Assignment:
For the data below, please report each line where the word "flag" is found.

Records supplied:
▶
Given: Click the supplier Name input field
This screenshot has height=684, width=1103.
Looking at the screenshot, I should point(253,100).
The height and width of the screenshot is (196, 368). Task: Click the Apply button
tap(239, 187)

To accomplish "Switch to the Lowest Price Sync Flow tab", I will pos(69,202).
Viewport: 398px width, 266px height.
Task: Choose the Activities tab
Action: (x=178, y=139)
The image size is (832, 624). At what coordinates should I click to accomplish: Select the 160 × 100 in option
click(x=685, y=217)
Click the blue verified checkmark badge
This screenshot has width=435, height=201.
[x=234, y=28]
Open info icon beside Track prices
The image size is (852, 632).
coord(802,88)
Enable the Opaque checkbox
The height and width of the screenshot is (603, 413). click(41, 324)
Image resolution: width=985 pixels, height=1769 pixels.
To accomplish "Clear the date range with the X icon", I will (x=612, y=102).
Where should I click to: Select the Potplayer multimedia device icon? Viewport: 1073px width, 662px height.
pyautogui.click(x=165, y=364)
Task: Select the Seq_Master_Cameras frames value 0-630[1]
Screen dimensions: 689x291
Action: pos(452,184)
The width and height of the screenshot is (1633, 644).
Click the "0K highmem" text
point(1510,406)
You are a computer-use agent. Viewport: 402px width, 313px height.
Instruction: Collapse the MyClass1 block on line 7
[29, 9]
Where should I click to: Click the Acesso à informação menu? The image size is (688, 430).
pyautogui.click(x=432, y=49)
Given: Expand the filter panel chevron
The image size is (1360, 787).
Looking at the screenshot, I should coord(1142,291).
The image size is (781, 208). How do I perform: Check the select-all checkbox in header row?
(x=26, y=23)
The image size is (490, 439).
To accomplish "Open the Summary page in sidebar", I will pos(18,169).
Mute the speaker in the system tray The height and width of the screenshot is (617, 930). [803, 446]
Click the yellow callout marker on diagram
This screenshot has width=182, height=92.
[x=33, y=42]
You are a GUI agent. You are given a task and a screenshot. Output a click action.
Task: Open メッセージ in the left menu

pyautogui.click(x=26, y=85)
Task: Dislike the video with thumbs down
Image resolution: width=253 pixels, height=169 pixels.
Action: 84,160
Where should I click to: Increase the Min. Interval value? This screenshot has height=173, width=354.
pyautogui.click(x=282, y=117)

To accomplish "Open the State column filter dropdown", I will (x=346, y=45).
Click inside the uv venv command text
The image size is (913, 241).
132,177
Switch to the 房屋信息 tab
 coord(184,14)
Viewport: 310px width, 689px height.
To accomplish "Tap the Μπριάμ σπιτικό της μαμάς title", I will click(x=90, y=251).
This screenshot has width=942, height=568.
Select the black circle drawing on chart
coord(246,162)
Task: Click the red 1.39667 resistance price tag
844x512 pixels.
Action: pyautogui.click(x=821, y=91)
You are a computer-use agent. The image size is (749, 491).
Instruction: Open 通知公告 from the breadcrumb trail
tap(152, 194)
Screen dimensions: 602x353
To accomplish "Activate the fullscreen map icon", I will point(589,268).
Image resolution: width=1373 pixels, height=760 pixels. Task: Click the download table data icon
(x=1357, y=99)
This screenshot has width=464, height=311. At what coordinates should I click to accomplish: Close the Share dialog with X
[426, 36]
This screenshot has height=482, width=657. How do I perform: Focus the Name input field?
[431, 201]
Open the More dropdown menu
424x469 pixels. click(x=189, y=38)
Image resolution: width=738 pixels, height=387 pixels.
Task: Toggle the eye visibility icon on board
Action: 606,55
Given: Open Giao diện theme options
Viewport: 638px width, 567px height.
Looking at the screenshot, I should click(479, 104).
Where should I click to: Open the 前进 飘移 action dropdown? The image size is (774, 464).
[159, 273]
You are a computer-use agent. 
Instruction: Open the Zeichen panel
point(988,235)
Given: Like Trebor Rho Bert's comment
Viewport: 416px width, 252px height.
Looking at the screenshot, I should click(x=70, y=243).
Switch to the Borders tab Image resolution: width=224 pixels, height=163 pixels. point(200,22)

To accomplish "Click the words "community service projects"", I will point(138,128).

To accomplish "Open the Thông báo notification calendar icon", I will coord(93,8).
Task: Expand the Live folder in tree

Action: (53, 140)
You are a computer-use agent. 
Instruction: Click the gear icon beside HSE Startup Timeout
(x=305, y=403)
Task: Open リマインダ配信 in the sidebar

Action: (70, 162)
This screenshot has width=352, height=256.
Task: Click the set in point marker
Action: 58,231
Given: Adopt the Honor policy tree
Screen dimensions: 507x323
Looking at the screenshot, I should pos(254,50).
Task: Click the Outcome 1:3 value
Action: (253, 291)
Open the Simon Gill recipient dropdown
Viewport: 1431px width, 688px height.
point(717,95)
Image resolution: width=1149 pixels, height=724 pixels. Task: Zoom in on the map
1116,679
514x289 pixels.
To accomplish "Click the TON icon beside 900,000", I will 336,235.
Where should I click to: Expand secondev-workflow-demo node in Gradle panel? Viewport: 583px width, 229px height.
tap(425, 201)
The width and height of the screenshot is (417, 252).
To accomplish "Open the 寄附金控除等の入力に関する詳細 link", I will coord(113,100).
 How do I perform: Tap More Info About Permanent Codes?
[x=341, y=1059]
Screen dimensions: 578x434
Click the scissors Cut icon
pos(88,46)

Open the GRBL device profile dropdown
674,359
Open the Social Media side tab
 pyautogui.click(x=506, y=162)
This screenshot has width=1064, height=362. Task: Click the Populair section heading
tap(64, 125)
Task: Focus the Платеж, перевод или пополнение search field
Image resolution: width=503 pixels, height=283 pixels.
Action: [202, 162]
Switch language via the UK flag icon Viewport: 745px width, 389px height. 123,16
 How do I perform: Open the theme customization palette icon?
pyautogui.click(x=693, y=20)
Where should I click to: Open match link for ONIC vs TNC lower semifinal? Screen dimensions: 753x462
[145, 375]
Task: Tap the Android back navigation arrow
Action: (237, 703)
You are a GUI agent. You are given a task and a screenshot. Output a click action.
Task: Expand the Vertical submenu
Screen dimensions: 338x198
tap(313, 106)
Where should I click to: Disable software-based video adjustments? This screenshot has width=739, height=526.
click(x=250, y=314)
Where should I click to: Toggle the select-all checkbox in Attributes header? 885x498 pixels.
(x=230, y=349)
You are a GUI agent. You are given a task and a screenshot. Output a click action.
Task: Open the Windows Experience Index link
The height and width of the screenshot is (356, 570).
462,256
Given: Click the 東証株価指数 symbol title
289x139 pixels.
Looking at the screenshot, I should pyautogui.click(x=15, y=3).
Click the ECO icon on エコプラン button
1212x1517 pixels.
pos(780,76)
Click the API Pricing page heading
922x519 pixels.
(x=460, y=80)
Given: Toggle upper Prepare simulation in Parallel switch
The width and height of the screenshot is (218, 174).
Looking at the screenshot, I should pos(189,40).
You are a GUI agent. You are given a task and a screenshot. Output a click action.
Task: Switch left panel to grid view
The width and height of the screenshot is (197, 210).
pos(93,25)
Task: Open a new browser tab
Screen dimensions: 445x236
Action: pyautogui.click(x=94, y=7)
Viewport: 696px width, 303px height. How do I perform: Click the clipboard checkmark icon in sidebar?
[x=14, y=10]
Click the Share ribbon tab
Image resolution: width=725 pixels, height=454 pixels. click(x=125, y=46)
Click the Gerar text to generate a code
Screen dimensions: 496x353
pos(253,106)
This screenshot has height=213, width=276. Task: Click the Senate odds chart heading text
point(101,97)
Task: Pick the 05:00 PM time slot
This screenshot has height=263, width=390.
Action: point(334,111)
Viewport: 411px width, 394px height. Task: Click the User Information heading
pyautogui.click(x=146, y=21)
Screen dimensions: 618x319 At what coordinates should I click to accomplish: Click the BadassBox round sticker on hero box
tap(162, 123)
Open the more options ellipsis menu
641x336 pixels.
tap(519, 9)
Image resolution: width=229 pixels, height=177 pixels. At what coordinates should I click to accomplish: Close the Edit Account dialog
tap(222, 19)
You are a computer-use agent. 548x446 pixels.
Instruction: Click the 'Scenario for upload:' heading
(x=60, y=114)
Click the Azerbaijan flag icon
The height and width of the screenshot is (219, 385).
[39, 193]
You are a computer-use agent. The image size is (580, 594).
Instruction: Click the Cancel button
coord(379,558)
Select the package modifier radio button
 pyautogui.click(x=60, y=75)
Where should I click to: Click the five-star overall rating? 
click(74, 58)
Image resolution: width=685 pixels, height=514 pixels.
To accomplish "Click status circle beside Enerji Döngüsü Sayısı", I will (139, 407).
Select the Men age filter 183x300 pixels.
◀
Answer to the exercise:
Switch language via the UK flag icon Viewport: 745px width, 389px height. 123,16
Click the Azerbaijan flag icon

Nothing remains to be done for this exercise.